In my judgment that was a correct concession. Under the 2002 Act the child's welfare throughout his life is the court's paramount consideration. If applicants for an adoption order use the court's procedures not to exercise parental authority in respect of the child but to assist him to acquire British nationality, such action is most unlikely to (indeed I would go so far as to say, cannot) be in the child's best interests. For the proposed adopters would have proved to have been irresponsible, indeed thoroughly devious if not dishonest and thus not acting in the child's best interests in a fundamental respect. Thus such behaviour ought to preclude the child being committed, indeed committed irrevocably, by adoption to the care of such applicants. …"
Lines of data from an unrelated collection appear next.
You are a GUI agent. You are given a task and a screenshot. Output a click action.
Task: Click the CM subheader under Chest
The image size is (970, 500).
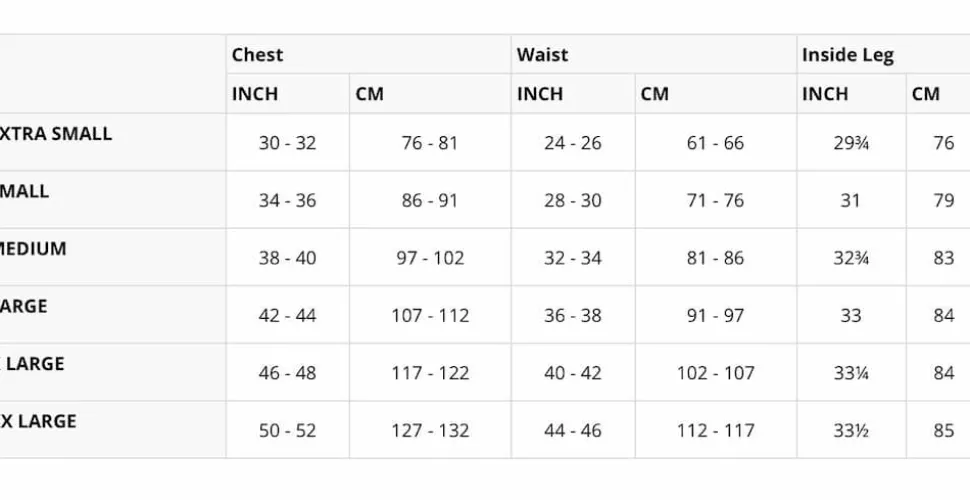(x=369, y=93)
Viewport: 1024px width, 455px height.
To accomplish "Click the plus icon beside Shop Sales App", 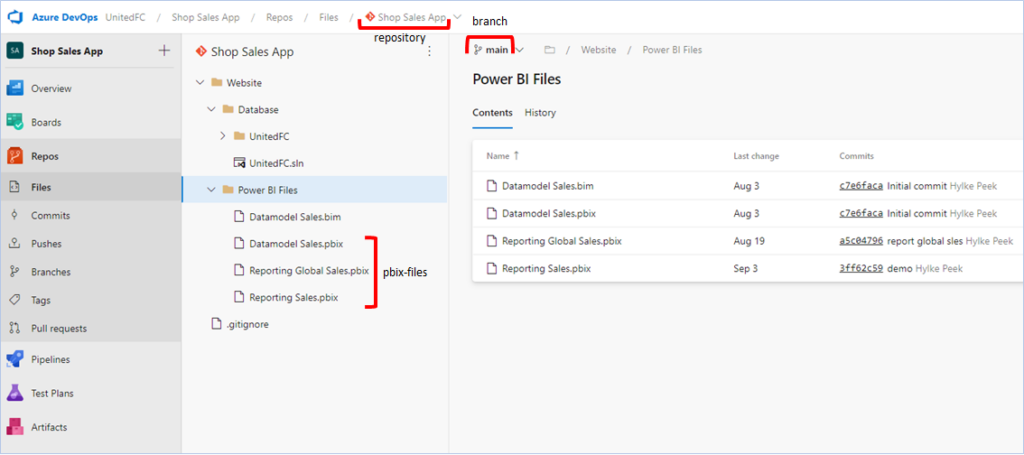I will [165, 50].
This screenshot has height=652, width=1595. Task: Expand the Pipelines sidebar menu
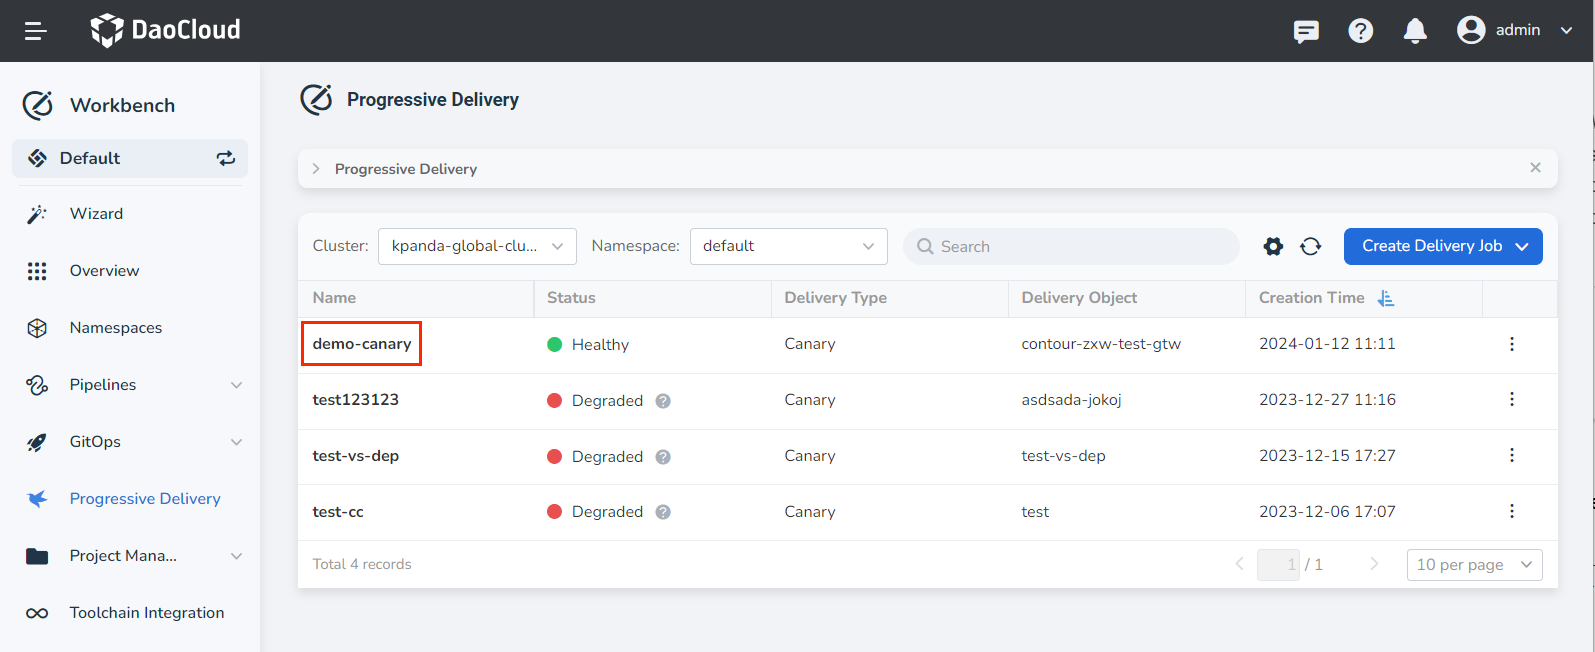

"Moreover, there is no sense in which the Applicants have a true desire for their own reasons to adopt a child. They have five already. Their motivation, so it seems to me, is so as to help IH's parents by giving him the chance of a better life in the UK.
I find it impossible to conclude, even if I were to leave on one side the many matters which cast doubt upon the good faith and integrity of the Applicants that an adoption order would be in IH's best interests."
"The court will rarely make an adoption order when it would confer no benefits upon the child during its childhood but give it a right of abode for the rest of its life. This is not inconsistent with section 1(2) of ACA. The court is in effect being asked to use adoption to confer citizenship prospectively upon an adult. This is a power which Parliament has entrusted to the Home Secretary and the courts are reluctant to trespass upon the area of his authority."
"With regard to the issue of adoption, MW will be 18 in November this year and therefore the question [is] whether an adoption order is required. The issue really is whether MW, as an adult, will be granted permission to remain in the UK."
Note 1 During the hearing it was thought that perhaps the consent letter of 14 May 2014 was a smaller point of font based on the photocopy in the court file. But the original is on the court file and it is clear that it is in 12 point font. [Back]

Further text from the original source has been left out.